Vector Indexing & Metadata

This guide covers the schema and best practices for populating the Cloudflare Vectorize index.


1. Index Schema

Property Value Description
Dimensions 1024 Required by the bge-m3 embedding model.
Metric cosine Cosine similarity is recommended for text embeddings.

Metadata Fields

To enable efficient filtering, the following metadata fields are indexed:

Field Name Type Description
lang string The language of the article chunk (e.g., ar, en).
source string The key of the source (e.g., SANA, verify-sy).
published_at_bucket number The publication month, formatted as YYYYMM (e.g., 202508).

2. Vector & Metadata Structure

Each document stored in Vectorize represents a single chunk of an article.

Vector ID Naming Convention

Vector IDs follow a strict naming convention to ensure uniqueness and traceability: article:<uuid>:<chunk_no>

  • article: A static prefix.
  • <uuid>: The unique identifier of the parent article.
  • <chunk_no>: The 0-indexed number of the chunk within the article.

This is the metadata object that should be stored alongside each vector.

{
  "article_id": "<uuid>",
  "chunk_no": 0,
  "lang": "ar",
  "source": "SANA",
  "published_at_bucket": 202508,
  "url": "https://example.com/article/123",
  "title": "Article Title",
  "text": "A short snippet of the article text (2-4 KiB max)."
}

Chunk Size

Aim for a chunk size of approximately 600-800 tokens per vector for optimal retrieval performance.

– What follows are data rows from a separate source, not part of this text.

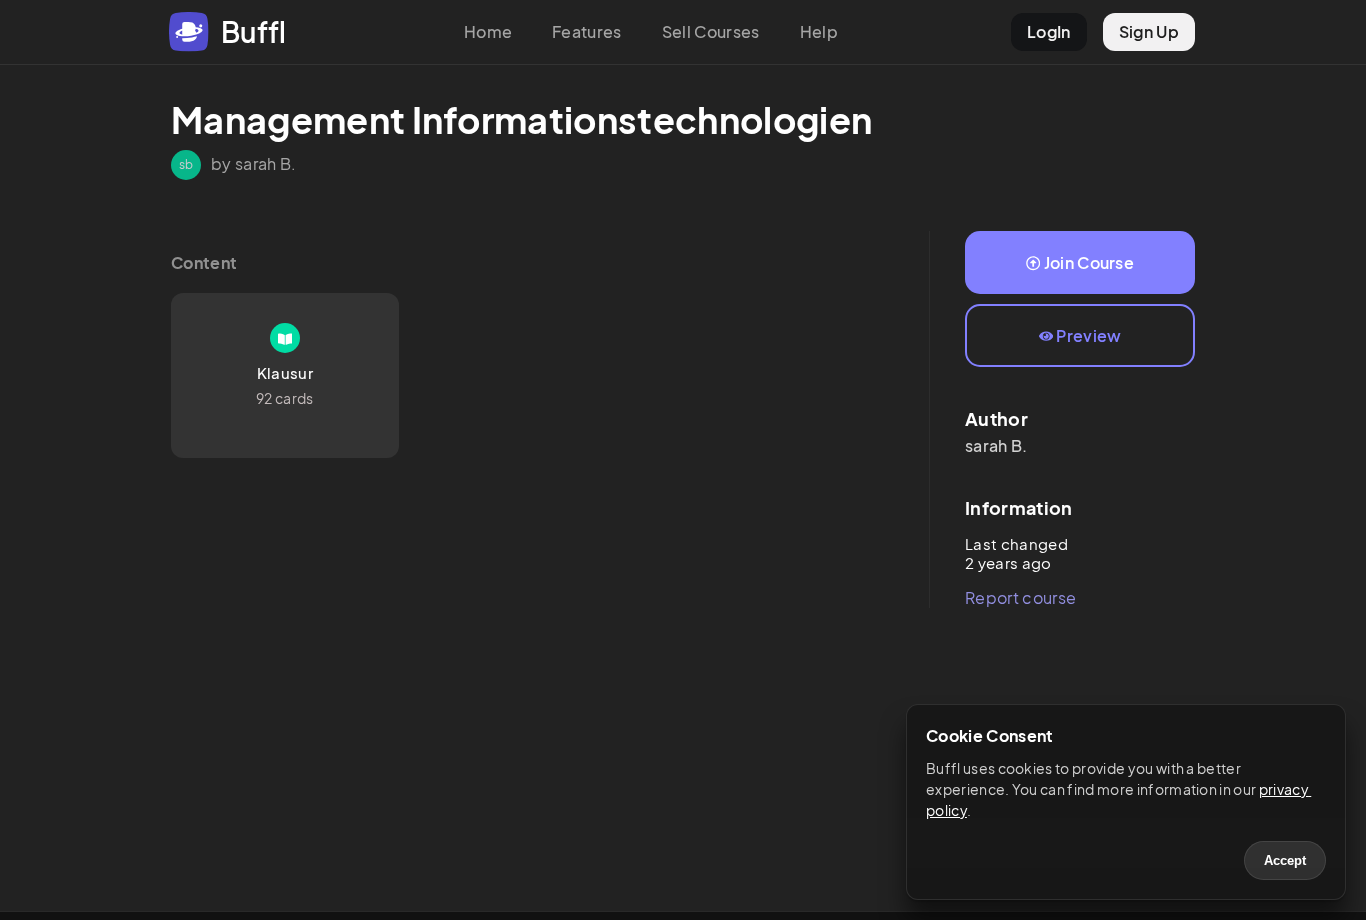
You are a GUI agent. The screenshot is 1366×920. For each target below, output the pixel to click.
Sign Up (1149, 31)
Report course (1020, 597)
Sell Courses (711, 31)
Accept (1285, 860)
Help (819, 31)
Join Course (1089, 262)
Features (587, 31)
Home (488, 31)
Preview (1088, 335)
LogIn (1049, 31)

3. Backfill & Data Management

Pilot Backfill

For initial data loading or small backfills, use the /rag/dev/upsert-batch development endpoint or a one-off script that calls VECTORIZE.upsert directly.

Data Updates & Deletes

  • Database Mapping: It is crucial to maintain a mapping in the primary PostgreSQL database between (article_id, chunk_no) and the corresponding vector_id.
  • Updates: To update a vector, re-embed the content and call VECTORIZE.upsert() with the same vector ID. This will overwrite the existing vector.
  • Deletes: To remove vectors, use VECTORIZE.deleteByIds(['id1', 'id2', ...]). For large-scale deletions, consider maintaining a "tombstone" list and purging periodically.